BRIEF:
Only the lines from the one containing "The image size is (898, 453)." to the end of the records belong in the copy. Reproduce them word for word and drop the pictures.

RECORDS SUPPLIED:
______________________________

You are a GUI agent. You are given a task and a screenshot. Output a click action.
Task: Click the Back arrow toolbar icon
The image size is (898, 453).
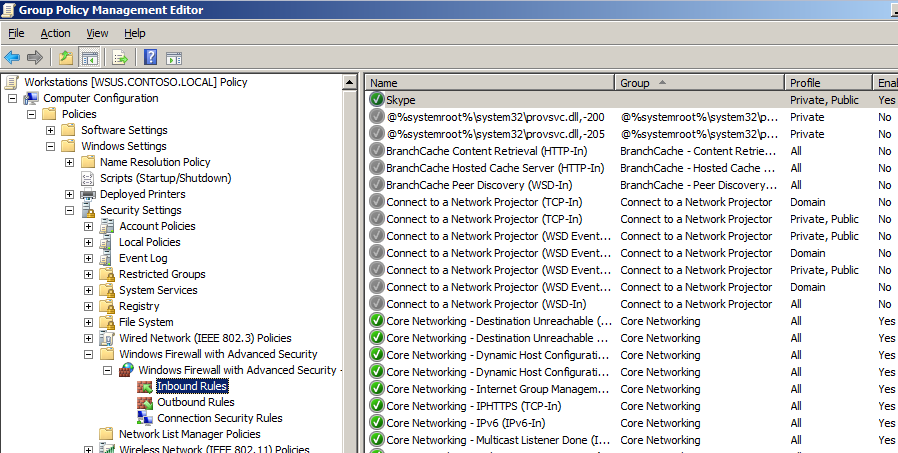click(13, 58)
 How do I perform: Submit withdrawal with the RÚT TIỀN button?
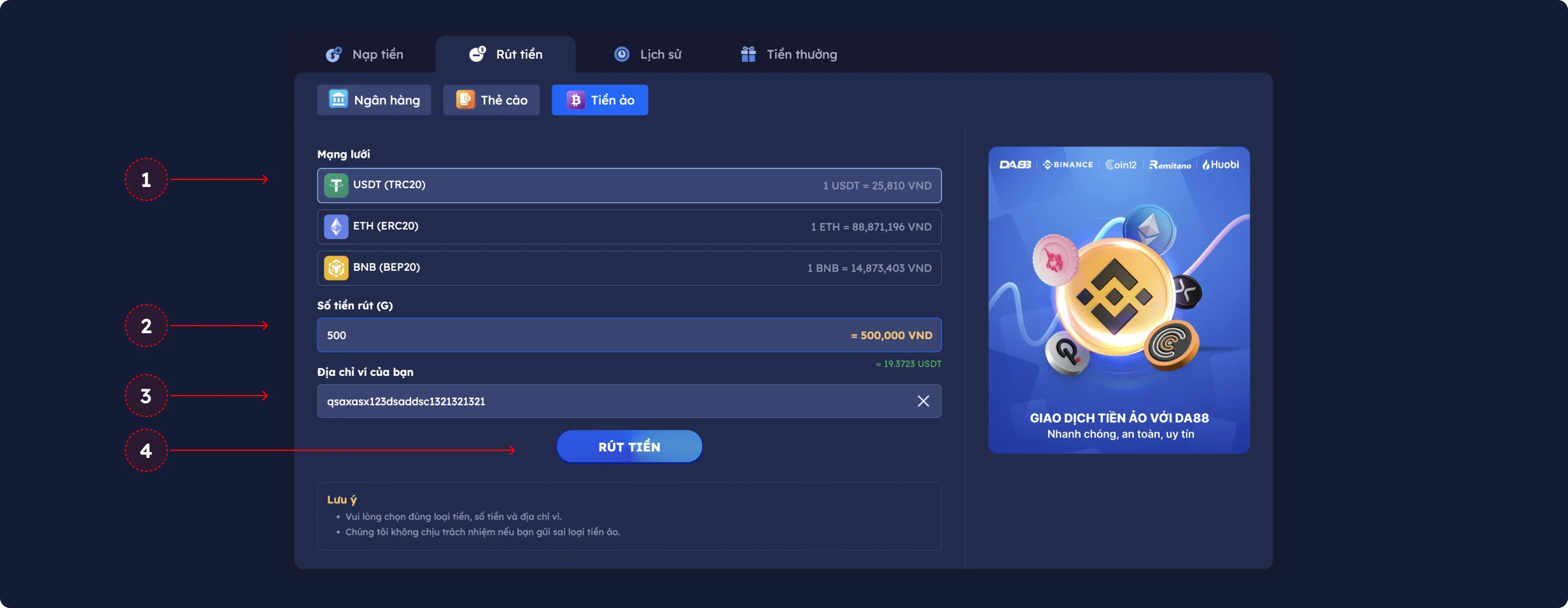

______________________________

EXERCISE OUTPUT:
The image size is (898, 453).
click(13, 58)
 How do I perform: Submit withdrawal with the RÚT TIỀN button?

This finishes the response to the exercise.